Question 11e on ATF Form 4473 gets point-blank on the matter of marijuana. (Photo: Chris Eger/Guns.com)

With marijuana increasingly legal across the country, a Republican lawmaker is looking to take federal gun regulators out of the equation.

Although marijuana is legal for adults in nines states, and as medical cannabis in 30, it remains listed as a highly-addictive and dangerous Schedule I drug with the federal government. It also shares the same designation as ecstasy, heroin, and LSD. This has resulted in the Bureau of Alcohol, Tobacco, Firearms and Explosives maintaining a status quo that any sale or possession of firearms by those who use marijuana, even if allowed by state law, remains criminal.

However, one GOP Congressman says the best way around this, for now, could be to just not ask the question. “I’ve drafted, but haven’t yet introduced, a bill to remove the marijuana question from ATF form 4473 — the question that requires anyone who uses marijuana (crime) to lie (crime) in order to purchase a gun (crime) from a gun dealer,” said U.S. Rep. Thomas Massie, R-Ky., asking on social media if, “Any Democrats who would support such a bill?”

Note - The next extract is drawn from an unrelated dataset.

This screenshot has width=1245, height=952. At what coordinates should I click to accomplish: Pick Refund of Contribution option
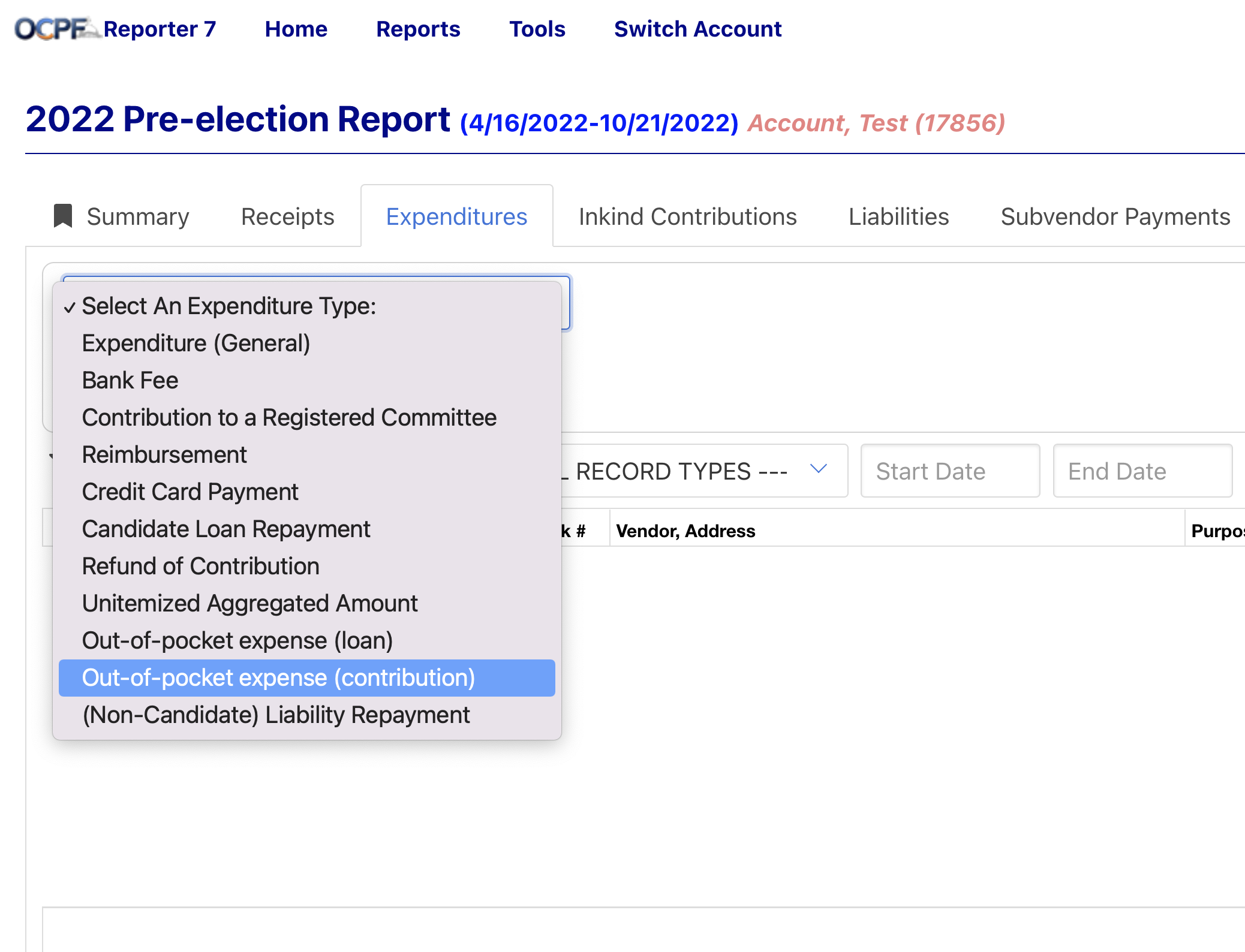(x=200, y=567)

In 2016, a three-judge panel of the U.S. 9th Circuit Court of Appeals handed down a ruling that refusing gun sales to otherwise law-abiding marijuana users does not violate their Second Amendment rights, saying that the case offered little to “overcome Congress’s reasonable conclusion that the use of such drugs raises the risk of irrational or unpredictable behavior with which gun use should not be associated.”

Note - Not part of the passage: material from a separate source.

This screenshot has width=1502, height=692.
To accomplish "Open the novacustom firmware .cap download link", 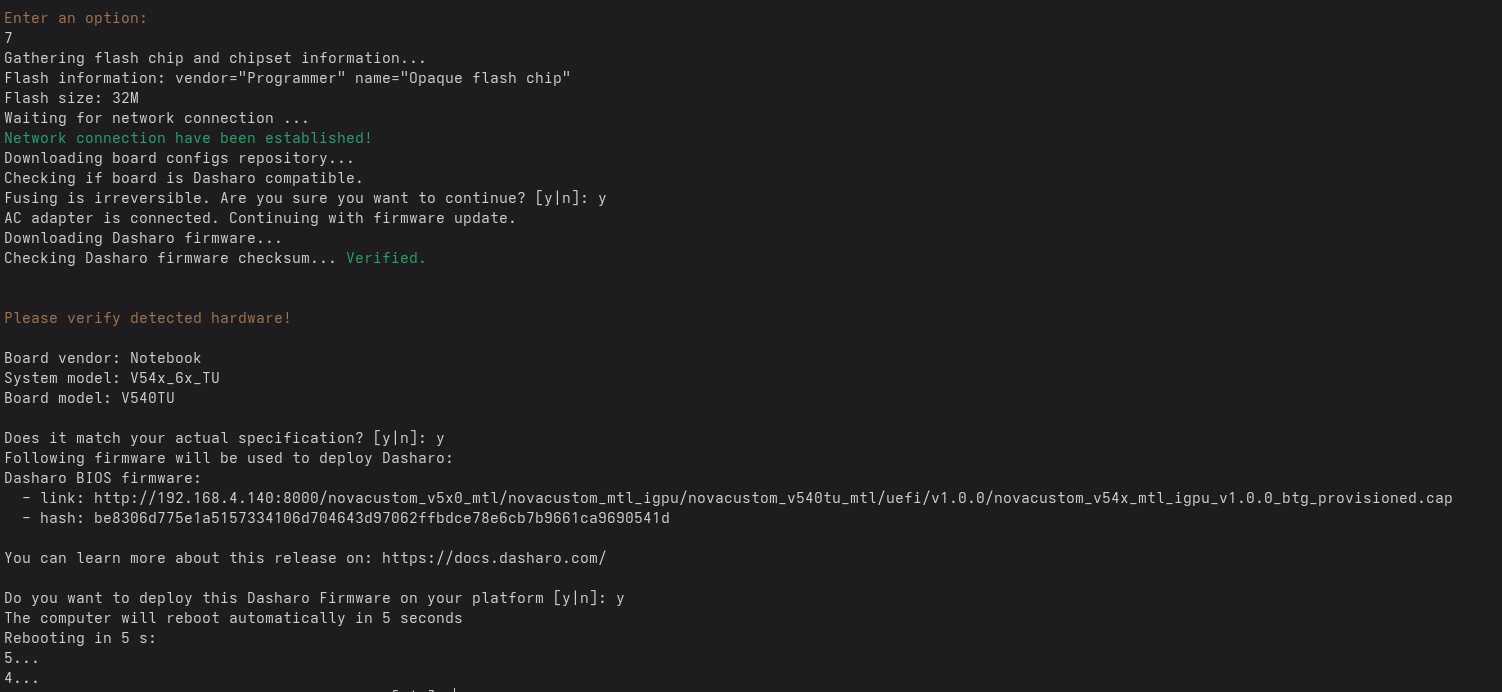I will tap(773, 498).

Following that decision, the ATF released a revised version of Form 4473, explicitly warning gun buyers “the use or possession of marijuana remains unlawful under federal law regardless of whether it has been legalized or decriminalized for medicinal or recreational purposes in the state where you reside.”

Although Massie has not released the text of his proposal, it could be that it would move to change ATF policy on marijuana and gun regulation to something akin to the 1990s “Don’t ask, don’t tell” policy practiced by the Department of Defense for almost 30 years. Under DADT, the military was halted from discriminating against closeted homosexual service members or candidates, while still barring openly gay individuals from military service to comply with federal law.

In an ATF version, so long as the 4473 didn’t ask the question, and would-be gun owners who used marijuana did not disclose the latter, a gun sale could proceed. However, there would still likely be legal problems in the future in cases where, for example, a gun owner was discovered by federal authorities to be in possession of both firearms and marijuana.

Massie, a Libertarian-leaning conservative who rebooted the Second Amendment Caucus on Capitol Hill in 2016 and has since introduced a bill to lower the federal minimum age to buy a handgun to 18, has been in the forefront of relaxing gun laws in Congress. Although currently running for reelection, the incumbent is seen as a likely win over Democratic challenger Seth Hall this November.